Thread: pg_dump and join aliases (was Re: [BUGS] ERROR: cannot handle unplanned sub-select)

Merlin sent me a test case off-list for the problem mentioned here:
http://archives.postgresql.org/pgsql-bugs/2010-07/msg00025.php

After some investigation I was able to simplify it to the following
example using the regression database:

select (select sq1) as qq1
from (select exists(select 1 from int4_tbl where f1 = q2) as sq1, 42 as dummy  from int8_tbl) sq0 join int4_tbl i4 on
dummy= i4.f1;
 

The problem is that flatten_join_alias_vars() can push SubLink
expressions down into sub-selects, as in this example when it replaces
the "sq1" reference with the EXISTS() subexpression that was previously
pulled up by flattening sq0.  But it fails to set the hasSubLinks flag
in the sub-Query, so subsequent processing doesn't think it needs to do
SS_process_sublinks within the sub-Query, and eventually we fail when we
come across the unprocessed SubLink.  This bug goes clear back to 7.4.
Fortunately it's simple to fix.

What seems more interesting is that I initially had a hard time
reproducing the bug under different conditions, and didn't figure out
what was going on until I realized that I had used pg_dump to
consolidate the multiple files Merlin sent ... and *reloading pg_dump's
version of the views didn't exhibit the bug*.  This is because pg_dump,
or more accurately ruleutils.c, has a habit of qualifying variable
references whether or not they were qualified in the original query.
If you turn the above example into a view and then dump it, you'll get
... (select sq0.sq1) as qq1 ...

and that doesn't tickle this bug.  (That's because "sq0.sq1" isn't a
join alias Var, whereas unqualified "sq1" is.)

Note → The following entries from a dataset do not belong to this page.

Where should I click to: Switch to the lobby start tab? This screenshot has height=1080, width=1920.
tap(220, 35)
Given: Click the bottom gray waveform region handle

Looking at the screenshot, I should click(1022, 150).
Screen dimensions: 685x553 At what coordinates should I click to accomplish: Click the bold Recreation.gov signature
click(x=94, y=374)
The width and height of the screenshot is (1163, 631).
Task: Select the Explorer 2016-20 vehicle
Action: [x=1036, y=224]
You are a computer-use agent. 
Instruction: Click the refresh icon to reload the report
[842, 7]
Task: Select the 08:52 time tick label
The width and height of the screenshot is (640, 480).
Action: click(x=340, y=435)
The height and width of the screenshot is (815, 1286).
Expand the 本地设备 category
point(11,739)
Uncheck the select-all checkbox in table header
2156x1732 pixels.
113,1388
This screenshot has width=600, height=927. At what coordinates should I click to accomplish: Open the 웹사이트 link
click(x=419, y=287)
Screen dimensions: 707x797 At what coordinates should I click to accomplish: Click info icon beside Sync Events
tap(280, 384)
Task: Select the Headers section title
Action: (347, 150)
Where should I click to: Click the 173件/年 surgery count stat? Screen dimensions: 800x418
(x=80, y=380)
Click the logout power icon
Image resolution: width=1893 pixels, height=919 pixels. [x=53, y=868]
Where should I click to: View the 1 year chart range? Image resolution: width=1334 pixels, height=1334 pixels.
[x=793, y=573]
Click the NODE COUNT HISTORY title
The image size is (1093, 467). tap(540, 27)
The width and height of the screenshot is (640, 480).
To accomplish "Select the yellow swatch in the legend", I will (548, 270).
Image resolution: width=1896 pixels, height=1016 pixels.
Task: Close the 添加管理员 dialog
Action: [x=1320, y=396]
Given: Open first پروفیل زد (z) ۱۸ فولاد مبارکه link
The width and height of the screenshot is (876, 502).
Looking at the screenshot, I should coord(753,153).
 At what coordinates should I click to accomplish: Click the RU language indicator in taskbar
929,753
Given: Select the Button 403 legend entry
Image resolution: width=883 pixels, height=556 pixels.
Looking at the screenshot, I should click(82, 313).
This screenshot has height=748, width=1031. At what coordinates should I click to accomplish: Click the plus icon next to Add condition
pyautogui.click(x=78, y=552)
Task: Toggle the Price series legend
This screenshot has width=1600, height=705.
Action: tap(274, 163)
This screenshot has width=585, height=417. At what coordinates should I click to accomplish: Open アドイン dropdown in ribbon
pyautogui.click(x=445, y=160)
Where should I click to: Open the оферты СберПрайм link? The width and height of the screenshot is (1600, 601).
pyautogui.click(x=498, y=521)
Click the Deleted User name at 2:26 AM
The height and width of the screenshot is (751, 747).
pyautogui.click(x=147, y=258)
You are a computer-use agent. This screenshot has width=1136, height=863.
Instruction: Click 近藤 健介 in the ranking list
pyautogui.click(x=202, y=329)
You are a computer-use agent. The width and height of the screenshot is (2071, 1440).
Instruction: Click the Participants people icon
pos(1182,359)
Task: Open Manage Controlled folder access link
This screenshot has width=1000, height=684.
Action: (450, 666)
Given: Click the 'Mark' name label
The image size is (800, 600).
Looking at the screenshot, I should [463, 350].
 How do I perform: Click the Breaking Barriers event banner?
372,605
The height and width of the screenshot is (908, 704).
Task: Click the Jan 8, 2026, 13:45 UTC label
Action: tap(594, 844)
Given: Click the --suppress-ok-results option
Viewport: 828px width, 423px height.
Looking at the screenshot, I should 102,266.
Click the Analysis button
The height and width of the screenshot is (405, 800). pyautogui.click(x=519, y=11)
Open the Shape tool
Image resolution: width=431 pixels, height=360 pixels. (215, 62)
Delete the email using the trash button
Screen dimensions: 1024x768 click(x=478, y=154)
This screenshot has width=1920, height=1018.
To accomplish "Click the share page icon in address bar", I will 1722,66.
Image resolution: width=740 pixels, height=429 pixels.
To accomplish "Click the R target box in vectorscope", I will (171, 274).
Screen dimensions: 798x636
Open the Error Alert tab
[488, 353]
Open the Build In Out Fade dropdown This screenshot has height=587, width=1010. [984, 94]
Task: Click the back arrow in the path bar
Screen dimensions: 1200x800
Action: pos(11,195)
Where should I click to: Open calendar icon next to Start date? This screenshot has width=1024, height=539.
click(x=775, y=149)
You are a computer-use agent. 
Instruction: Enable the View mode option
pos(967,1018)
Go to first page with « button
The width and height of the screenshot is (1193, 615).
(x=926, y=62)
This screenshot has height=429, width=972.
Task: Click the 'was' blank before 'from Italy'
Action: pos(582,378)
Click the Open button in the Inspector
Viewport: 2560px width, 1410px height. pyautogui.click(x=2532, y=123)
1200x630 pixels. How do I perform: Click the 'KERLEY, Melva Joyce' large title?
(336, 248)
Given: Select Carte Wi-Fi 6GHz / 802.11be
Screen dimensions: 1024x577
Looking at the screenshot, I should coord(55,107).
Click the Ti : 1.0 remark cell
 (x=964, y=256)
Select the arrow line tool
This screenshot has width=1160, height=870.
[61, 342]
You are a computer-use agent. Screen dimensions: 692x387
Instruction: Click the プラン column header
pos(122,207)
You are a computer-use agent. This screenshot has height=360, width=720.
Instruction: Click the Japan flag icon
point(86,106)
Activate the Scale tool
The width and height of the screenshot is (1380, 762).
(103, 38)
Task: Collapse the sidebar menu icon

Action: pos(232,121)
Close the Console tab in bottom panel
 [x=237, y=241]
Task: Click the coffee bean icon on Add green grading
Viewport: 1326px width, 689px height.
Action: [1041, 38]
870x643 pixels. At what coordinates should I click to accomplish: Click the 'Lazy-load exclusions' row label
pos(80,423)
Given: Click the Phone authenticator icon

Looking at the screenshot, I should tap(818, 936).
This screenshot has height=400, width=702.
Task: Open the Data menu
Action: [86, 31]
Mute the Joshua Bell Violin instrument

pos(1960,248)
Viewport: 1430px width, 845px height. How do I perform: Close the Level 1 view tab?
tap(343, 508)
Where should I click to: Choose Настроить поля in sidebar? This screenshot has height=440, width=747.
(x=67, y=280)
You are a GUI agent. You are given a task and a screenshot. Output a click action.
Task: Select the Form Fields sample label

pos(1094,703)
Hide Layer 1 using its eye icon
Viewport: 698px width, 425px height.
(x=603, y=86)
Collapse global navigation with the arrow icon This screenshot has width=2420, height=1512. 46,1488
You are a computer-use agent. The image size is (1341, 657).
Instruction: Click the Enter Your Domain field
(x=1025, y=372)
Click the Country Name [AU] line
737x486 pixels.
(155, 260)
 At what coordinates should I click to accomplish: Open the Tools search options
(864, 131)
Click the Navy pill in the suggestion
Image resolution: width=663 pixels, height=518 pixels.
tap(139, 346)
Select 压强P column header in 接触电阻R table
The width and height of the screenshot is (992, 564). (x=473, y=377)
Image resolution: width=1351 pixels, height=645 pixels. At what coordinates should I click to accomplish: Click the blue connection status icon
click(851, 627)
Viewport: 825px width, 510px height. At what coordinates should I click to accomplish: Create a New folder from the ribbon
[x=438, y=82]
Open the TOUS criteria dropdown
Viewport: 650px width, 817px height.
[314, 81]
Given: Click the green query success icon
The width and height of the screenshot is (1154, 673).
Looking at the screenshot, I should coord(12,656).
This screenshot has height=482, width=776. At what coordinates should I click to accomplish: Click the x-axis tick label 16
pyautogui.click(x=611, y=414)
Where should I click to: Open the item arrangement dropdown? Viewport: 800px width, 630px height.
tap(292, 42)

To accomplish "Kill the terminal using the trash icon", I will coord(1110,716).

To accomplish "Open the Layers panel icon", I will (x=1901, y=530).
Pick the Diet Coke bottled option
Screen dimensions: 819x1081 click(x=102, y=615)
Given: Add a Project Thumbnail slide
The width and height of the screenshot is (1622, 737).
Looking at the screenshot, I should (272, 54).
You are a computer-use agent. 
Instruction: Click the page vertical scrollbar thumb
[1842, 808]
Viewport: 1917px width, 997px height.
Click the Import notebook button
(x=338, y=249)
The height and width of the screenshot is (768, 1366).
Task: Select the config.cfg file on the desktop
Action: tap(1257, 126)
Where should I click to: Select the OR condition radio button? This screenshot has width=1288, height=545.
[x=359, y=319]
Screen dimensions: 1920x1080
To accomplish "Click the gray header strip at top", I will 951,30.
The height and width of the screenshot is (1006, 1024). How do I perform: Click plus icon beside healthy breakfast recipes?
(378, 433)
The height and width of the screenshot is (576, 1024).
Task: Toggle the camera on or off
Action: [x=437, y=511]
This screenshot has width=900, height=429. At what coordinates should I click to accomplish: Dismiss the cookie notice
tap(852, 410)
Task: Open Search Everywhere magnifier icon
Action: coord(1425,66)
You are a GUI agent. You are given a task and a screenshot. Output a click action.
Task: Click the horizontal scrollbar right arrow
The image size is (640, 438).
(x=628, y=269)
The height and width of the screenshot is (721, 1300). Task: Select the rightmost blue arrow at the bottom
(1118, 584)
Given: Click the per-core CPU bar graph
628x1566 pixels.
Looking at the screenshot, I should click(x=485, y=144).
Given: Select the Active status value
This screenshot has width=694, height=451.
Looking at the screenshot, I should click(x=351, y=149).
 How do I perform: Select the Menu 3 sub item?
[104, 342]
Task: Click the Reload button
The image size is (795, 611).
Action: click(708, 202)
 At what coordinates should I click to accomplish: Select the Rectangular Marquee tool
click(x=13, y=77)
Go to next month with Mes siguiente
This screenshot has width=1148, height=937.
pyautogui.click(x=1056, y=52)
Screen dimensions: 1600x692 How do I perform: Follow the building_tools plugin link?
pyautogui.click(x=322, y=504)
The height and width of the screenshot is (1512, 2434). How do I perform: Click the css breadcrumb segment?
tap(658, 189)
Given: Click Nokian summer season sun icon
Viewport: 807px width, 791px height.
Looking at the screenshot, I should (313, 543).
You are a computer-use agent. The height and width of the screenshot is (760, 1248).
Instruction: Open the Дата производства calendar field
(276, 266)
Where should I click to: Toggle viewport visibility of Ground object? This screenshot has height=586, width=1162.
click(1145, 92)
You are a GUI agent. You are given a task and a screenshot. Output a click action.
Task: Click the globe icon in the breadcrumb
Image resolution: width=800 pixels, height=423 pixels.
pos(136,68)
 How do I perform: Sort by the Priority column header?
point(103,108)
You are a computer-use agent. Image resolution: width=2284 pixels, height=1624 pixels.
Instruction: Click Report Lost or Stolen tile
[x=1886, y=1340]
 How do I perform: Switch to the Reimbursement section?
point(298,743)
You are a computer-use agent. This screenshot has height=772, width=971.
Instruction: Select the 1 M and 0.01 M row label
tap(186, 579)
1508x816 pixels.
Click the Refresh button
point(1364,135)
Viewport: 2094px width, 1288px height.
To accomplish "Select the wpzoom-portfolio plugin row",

So the question that seems worth discussing is whether this difference
ought to be considered a bug in ruleutils.  In theory it shouldn't
matter if pg_dump adds an "unnecessary" qualification, but here's an
example where it did matter.  Do we care?  People tend to assume that
dumping and reloading will make no change in the behavior of their
views, so this seems kind of scary to me.  On the other hand, the
"extra" qualifications make view definitions a bit more robust in the
face of column additions, renamings, etc.  So there's certainly a case
to be made that the dump behavior is preferable as-is.

Thoughts?
        regards, tom lane


On Wed, Jul 7, 2010 at 6:55 PM, Tom Lane <tgl@sss.pgh.pa.us> wrote:
> After some investigation I was able to simplify it to the following
> example using the regression database:
>
> select
>  (select sq1) as qq1
> from
>  (select exists(select 1 from int4_tbl where f1 = q2) as sq1, 42 as dummy
>   from int8_tbl) sq0
>  join
>  int4_tbl i4 on dummy = i4.f1;
>
> [discussion of bug]
>
> What seems more interesting is that I initially had a hard time
> reproducing the bug under different conditions, and didn't figure out
> what was going on until I realized that I had used pg_dump to
> consolidate the multiple files Merlin sent ... and *reloading pg_dump's
> version of the views didn't exhibit the bug*.  This is because pg_dump,
> or more accurately ruleutils.c, has a habit of qualifying variable
> references whether or not they were qualified in the original query.
> If you turn the above example into a view and then dump it, you'll get
>
>        ... (select sq0.sq1) as qq1 ...
>
> and that doesn't tickle this bug.  (That's because "sq0.sq1" isn't a
> join alias Var, whereas unqualified "sq1" is.)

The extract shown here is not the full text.